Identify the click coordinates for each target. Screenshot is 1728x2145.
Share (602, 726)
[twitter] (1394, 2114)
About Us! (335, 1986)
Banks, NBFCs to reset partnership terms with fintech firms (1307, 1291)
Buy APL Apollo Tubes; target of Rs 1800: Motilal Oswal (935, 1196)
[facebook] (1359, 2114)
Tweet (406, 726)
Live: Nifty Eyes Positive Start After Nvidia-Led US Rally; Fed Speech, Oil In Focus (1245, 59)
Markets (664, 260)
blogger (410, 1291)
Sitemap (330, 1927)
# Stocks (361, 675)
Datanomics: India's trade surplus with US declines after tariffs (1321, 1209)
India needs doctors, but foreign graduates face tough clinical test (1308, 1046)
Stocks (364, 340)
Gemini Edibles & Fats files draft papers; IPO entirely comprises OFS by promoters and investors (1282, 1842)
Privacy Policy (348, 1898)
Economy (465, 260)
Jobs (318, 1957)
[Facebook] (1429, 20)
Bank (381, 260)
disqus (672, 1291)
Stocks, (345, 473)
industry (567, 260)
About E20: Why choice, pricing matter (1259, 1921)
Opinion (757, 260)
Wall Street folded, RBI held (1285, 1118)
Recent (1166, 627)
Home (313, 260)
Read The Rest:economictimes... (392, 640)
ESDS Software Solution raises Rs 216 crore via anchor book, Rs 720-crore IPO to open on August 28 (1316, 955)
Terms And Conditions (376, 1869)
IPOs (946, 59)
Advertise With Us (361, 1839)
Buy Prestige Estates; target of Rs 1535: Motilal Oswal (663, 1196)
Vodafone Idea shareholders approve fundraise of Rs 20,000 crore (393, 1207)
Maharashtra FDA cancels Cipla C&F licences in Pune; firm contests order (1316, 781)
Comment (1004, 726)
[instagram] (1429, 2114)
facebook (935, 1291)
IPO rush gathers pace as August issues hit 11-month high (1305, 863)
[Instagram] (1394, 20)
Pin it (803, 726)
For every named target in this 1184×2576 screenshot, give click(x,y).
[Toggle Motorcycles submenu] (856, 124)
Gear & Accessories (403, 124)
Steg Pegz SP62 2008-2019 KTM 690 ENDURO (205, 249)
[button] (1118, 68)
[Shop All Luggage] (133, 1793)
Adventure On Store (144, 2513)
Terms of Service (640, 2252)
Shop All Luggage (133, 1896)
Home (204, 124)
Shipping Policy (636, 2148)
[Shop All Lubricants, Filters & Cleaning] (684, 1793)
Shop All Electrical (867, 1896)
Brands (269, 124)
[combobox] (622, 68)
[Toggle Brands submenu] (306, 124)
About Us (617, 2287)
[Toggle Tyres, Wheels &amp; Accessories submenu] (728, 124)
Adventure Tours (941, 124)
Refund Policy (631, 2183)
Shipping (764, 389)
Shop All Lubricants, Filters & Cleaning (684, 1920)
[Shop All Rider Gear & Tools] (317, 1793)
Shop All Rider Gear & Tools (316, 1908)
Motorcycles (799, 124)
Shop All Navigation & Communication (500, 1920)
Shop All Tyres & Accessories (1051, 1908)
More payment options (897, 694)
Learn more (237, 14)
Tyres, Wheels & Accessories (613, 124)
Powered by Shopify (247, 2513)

——

Whenever "Tools" occurs in a line above, copy that line.

[Shop All Rider Gear & Tools] (317, 1793)
Shop All Rider Gear & Tools (316, 1908)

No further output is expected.